J.N. Edokpayi, R. Singh, J.O. Odiyo, J.A. Smith
University of Venda,
South Africa

Keywords: E. coli, diarrhea, disinfection, drinking water


The sustainable access to clean and safe drinking water remains as global challenge as large numbers of people still consume water that is not safe. Diarrhea; a preventable waterborne disease remains the major cause of death among children under the age of 5 in most developing countries of the world. Several technologies have been invented to provide point of use water treatment devices. The cost of such materials often limits their application. This study seeks to evaluate the use of several metals below the World Health Organization recommended guideline values in drinking water as alternative metals in point of use water treatment devices.

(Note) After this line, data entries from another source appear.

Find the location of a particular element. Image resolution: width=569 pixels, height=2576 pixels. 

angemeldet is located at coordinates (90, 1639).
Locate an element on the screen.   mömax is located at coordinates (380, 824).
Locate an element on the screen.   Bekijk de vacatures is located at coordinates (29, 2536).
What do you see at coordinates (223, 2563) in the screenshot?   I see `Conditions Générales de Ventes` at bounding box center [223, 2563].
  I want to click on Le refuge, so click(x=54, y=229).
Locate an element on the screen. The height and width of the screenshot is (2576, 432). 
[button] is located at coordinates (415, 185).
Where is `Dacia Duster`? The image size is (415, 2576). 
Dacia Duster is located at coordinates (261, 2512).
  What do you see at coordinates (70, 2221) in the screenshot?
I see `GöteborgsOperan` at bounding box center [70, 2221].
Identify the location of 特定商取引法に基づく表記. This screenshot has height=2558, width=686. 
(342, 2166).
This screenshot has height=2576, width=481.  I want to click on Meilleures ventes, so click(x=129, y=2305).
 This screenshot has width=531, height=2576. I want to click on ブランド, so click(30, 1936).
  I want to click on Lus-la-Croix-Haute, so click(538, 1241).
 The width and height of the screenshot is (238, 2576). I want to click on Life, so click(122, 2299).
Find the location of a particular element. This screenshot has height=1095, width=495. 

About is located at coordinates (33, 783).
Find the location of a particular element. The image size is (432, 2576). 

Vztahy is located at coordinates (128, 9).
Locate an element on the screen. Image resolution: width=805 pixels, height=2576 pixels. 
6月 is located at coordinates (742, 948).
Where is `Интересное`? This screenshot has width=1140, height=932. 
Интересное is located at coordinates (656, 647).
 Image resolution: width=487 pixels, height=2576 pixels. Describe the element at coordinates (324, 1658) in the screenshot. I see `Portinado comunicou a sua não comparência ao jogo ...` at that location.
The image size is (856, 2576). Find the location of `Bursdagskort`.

The bactericidal activity of Ag, Cu, Co, Ni and Zn against non-pathogenic strain of E. coli in synthetic ground water was evaluated. Different concentration of silver varying from 20, 40, 60 and 80 µg/l were tested for disinfection efficacy. Samples were taken at 2, 4, 6, 8, 18 and 24 h time points. Similarly, copper concentrations were varied from 200, 400, 600 and 800 µg/l. Samples were withdrawn at 4,6,8,12,18 and 24 h to count viable bacteria using IDEXX technique. Results showed that 80 µg/l of Ag gives 4log-8.5log reduction of E. coli between 2 to 24 h. While, 800 µg/l of Cu showed 1log-7log reduction of E. coli in the range of 4 to 24 h. A very high concentration (2800 µg/l ) of Zn showed 1log-5.2log reduction of E. coli between 24-72 h. Whereas, Co and Ni did not show any significant disinfection of E. coli even after 72 h. Change in the water chemistry slightly influenced the extent of disinfection. It is recommended that further work be carried out on technology involving copper because it is cheap and have a higher allowable concentration in drinking water when compared to silver.